Он, наверное, даже не заметил мелькнувшего в лабораторию Кэйю, и капитан беззвучно обогнул его стол, замирая рядом. Записи Альбедо мелким почерком вились по раскрытым страницам, и Кэйя, даже прищурившись, не мог сказать, что отличает друг от друга вон то слово из трёх петель и вот это из четырёх закорючек.
Сам Кэйя держал в руках документ, в котором каллиграфическим почерком Джинн алхимику давалось разрешение на проведение некоторых экспериментов, а ниже тонким пером была выведена округлая подпись Кэйи, назначенного сопровождающим.
Когда Альбедо вздохнул, опрокинув в раковину содержимое колбы и залив это всё водой, Кэйя уже не боялся лишним движением заставить алхимика вздрогнуть и каким-либо образом испортить опыт. Хотя по лицу того было видно, что всё и так прошло не очень.
– Джинн одобрила, – кивнул он на лист бумаги, который быстро оказался на столе главного алхимика в стопке других бумаг. Альбедо очень не любил документооборот. Обычно от него отчётов в конце месяца дожидались дольше всего.
Жаль, Кэйе недолго осталось терпеть подобные пытки от главы исследовательского отдела. Скоро он будет своей безответственностью трепать нервы совсем другим людям.
– Ты сам-то это одобряешь? – с сомнением протянул Альбедо, не удостаивая внимания новой составляющей макулатуры на его столе.
Они оба знали, что речь далеко не о регулярных вылазках на поиски сырья для опытов, в отличие от Джинн, которая с доверием отнеслась к неожиданно возникшей потребности провести не терпящие отлагательств – очень важные, не ждущие до завтра, до послезавтра, даже до сегодняшнего вечера не ждущие – эксперименты за пределами города.
– Если упадёт символом моры вверх*, – кивнул Кэйя на блеснувшую золотом в его пальцах монетку и подбросил её, звякнув. Она упала на его предплечье, и капитан, не подглядывая, накрыл монету ладонью. – То я всё одобряю и не противлюсь твоему внезапному альтруистическому порыву.

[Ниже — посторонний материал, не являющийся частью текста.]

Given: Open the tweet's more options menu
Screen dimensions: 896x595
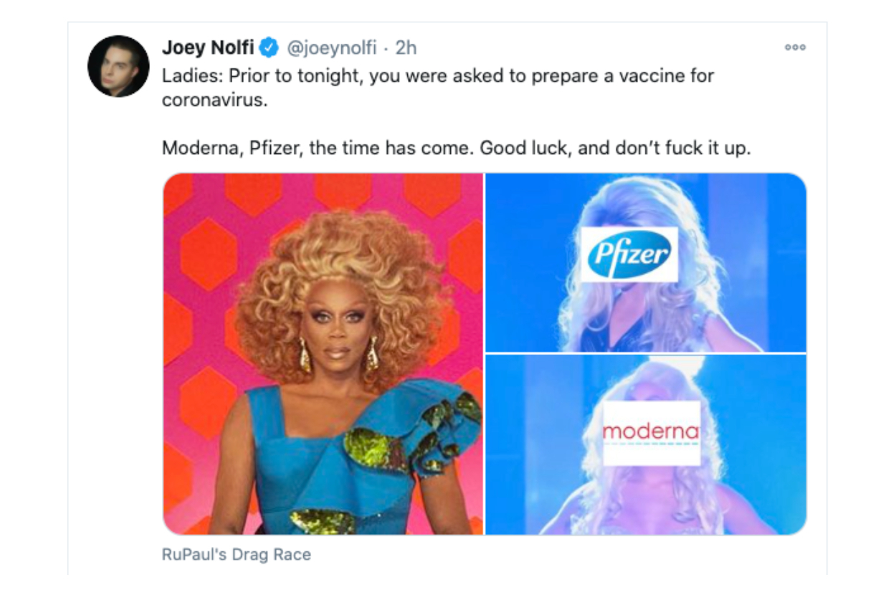Looking at the screenshot, I should 795,47.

– А если нет? – уточнил Альбедо, почему-то с интересом наблюдая за прижатой к предплечью рукой.
– Тебе придётся снова меня уговаривать, пока ты не сдашься и либо не уведёшь из города силой, либо не оставишь в покое, позволив мне самому разобраться со своей небольшой проблемкой.
Небольшая проблемка, будто ощутив мысли о себе, ответно кольнула в глазу под повязкой.
– Хорошо, – согласился Альбедо, пытливо наблюдая за медленно поднимающейся ладонью. Символ моры приветливо блеснул ему из-под чужих пальцев, вызвав улыбку со стороны алхимика и сопение от Кэйи. – Похоже, тебе придётся быть послушным.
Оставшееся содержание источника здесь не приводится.